A glywaist ti a gânt Llywarch?
Oedd henwr drud dihafarch;
Onid cyfarwydd, cyfarch.

("Have you heard what Llywarch sang?
He was a valiant, courageous old man.
Unless one is knowledgeable, one should ask.")

In this poem, as well as the irregular line-lengths, the caesura is also sometimes irregularly placed, as in the third line above.

==Four-line englynion==

=== Englyn unodl union ===
The "straight one-rhymed englyn", /cy/, is identical to englyn penfyr except that it adds a fourth seven-syllable line at the end. Thus it consists of four lines of ten, six, seven and seven syllables, all with the same rhyme. The seventh, eighth or ninth syllable of the first line introduces the rhyme and this is repeated on the last syllable of the other three lines. The part of the first line after the rhyme is known as the gair cyrch /cy/, which can be one, two, or three syllables long. This alliterates or rhymes with a word or words in the first part of the second line.

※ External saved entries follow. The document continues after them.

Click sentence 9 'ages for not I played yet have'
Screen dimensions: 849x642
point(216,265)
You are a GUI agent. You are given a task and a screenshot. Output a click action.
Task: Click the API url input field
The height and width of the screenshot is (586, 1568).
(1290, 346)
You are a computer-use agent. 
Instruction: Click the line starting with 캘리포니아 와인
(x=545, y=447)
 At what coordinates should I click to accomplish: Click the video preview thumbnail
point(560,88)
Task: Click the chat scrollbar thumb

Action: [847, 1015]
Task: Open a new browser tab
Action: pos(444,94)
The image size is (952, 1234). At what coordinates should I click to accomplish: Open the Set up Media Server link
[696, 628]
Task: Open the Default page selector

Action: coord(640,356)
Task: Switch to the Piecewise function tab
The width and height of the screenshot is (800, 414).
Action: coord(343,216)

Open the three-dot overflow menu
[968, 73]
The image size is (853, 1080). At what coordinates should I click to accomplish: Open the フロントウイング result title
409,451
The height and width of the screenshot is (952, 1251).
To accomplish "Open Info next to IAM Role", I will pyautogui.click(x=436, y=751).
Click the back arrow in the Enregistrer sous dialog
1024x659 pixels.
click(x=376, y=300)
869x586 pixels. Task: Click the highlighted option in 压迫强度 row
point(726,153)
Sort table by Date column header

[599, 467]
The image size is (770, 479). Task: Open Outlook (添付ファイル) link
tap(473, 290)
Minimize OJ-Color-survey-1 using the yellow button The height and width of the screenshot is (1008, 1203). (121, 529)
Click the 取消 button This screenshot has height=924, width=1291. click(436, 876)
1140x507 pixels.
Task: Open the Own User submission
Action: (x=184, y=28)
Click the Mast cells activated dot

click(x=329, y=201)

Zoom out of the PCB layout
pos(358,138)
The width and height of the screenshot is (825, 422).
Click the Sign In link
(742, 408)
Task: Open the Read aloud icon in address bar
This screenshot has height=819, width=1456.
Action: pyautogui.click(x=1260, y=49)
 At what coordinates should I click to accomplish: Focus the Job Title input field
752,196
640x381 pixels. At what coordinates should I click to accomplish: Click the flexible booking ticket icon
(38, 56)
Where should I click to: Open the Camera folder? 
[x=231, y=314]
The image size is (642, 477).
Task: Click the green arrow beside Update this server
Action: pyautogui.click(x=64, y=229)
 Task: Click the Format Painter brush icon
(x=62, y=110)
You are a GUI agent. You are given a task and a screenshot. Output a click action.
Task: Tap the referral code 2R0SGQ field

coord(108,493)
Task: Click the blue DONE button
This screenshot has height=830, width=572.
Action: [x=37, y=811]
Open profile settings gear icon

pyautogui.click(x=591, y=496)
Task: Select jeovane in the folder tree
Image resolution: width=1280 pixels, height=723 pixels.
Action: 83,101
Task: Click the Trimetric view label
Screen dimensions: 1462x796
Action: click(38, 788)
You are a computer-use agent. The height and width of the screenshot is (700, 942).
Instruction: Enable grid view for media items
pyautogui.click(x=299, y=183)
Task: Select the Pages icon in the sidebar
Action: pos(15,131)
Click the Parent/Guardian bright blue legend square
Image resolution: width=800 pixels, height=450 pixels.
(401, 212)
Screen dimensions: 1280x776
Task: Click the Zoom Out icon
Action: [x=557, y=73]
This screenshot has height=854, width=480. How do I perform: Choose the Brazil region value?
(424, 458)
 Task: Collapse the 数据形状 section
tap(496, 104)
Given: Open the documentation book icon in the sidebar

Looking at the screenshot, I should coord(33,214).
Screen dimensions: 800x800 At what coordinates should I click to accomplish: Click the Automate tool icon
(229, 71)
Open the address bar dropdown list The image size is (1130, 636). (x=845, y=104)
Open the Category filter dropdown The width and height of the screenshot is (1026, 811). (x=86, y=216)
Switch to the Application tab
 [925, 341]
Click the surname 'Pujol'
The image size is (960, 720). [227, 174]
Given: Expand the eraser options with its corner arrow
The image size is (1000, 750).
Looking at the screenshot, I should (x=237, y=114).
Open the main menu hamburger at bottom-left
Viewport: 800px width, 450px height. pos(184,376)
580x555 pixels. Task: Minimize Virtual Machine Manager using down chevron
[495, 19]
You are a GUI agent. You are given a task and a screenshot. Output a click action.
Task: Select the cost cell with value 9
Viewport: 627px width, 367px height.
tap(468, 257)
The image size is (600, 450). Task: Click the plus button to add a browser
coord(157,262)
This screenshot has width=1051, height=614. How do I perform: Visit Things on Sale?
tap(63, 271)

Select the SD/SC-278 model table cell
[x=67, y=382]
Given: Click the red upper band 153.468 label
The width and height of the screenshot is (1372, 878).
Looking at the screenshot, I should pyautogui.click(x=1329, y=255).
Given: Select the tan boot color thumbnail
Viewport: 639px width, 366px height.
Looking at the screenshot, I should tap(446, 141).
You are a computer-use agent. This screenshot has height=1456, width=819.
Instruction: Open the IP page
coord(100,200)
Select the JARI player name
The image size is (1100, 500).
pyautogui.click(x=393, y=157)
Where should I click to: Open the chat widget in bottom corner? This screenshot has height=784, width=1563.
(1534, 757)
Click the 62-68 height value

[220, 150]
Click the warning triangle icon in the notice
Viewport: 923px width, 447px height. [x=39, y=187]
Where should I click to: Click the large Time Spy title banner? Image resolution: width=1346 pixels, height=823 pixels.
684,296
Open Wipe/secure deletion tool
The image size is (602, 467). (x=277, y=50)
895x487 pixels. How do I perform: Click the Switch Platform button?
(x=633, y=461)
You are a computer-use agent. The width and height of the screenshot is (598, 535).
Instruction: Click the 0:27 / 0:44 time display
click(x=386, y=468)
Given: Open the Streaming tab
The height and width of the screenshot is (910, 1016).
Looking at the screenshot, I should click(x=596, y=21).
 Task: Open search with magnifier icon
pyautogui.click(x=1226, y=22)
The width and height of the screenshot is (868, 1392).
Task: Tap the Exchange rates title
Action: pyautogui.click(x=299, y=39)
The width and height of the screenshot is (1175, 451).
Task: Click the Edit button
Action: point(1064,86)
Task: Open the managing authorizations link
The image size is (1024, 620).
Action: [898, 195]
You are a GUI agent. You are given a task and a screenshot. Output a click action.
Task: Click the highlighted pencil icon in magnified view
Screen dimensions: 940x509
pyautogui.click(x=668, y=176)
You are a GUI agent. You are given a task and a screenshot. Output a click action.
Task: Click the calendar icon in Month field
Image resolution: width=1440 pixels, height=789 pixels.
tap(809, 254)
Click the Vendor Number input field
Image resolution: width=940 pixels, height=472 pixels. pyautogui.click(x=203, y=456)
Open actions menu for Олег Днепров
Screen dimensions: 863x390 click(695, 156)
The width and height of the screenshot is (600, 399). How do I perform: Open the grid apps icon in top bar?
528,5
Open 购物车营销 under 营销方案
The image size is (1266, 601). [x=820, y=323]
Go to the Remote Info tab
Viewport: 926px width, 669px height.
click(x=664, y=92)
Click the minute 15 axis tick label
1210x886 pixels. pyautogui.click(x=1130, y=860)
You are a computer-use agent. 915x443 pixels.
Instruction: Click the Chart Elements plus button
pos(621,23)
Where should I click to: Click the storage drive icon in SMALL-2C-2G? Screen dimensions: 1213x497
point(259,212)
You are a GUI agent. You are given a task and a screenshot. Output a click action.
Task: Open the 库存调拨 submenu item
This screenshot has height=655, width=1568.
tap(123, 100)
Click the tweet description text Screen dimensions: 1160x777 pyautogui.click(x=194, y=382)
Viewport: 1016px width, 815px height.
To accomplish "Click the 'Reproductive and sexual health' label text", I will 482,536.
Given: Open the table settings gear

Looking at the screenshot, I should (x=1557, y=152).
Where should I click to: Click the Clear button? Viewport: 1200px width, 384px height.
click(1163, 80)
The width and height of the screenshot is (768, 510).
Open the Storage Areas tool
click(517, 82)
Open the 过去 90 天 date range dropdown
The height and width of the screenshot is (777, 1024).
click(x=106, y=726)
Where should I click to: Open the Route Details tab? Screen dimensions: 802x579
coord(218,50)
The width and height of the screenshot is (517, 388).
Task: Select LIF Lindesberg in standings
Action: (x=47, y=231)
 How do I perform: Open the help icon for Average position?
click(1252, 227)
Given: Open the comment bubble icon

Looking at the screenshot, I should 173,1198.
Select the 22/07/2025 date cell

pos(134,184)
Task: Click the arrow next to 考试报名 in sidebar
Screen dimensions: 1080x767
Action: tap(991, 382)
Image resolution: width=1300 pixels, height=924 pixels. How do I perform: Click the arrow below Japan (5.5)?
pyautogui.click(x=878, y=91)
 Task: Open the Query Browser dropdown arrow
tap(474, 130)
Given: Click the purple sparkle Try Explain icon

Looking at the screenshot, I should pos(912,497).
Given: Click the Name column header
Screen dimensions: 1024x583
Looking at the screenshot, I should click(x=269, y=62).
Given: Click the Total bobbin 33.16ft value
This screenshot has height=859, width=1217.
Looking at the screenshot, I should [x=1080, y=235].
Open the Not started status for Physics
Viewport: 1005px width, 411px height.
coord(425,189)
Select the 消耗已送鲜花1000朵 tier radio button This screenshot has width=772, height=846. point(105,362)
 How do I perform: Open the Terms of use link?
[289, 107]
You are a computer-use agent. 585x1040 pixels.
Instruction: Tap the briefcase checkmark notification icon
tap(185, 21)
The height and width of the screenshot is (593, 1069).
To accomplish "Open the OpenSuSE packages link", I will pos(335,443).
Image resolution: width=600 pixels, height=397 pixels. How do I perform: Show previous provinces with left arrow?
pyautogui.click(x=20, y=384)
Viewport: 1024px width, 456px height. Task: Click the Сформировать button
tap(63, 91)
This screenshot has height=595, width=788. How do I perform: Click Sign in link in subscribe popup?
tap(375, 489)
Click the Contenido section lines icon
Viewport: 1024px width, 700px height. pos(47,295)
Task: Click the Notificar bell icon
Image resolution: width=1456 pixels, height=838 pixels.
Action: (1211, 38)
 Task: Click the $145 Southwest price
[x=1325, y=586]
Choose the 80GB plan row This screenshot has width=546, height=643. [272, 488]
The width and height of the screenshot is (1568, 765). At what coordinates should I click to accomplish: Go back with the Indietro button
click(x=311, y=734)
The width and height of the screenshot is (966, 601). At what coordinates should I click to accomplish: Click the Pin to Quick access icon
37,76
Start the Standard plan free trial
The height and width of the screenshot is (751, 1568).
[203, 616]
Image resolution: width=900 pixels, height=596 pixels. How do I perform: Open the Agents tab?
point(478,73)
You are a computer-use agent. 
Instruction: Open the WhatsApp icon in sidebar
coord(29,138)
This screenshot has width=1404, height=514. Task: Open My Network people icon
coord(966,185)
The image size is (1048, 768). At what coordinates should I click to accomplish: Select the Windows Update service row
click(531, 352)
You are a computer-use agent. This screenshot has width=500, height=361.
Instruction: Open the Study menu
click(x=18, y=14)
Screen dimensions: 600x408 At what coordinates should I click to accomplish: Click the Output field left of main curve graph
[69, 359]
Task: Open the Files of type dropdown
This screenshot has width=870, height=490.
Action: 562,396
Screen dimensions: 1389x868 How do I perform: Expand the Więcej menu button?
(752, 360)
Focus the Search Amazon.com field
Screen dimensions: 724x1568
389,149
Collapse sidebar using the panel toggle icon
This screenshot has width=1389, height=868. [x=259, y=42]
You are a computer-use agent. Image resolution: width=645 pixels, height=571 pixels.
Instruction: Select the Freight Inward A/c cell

This is the most common kind of englyn. The first two lines, which are in the form of a toddaid byr, are known as the paladr ("shaft (of an arrow)"), while the third and fourth, which are identical to a couplet in the cywydd deuair hirion metre, are known as the esgyll ("wings (or feathers)").

This is an englyn unodl union by Alan Llwyd, written in honour of the Welsh nationalist poet R. S. Thomas:

Ym Mhorth oer / y Merthyron––y merthyr (C)
      Mwya'i werth / o ddigon (Cy)
   A hir-fawrhá / y fro hon (T + C)
   Wr dewr o Aberdaron (T)

("In the cold Port of the Martyrs —the martyr
Of by far the greatest worth,
And whom this region will long celebrate,
A brave man from Aberdaron.")

Each line is decorated with traditional cynghanedd, including cynghanedd gyrch linking the gair cyrch at the end of line one with the phrase mywa'i werth at the beginning of line 2. (C) = cynghanedd groes, (Cy) = cynghanedd gyrch, (T) = cynghanedd draws. The cynghanedd in the third line is complex, since it combines two types.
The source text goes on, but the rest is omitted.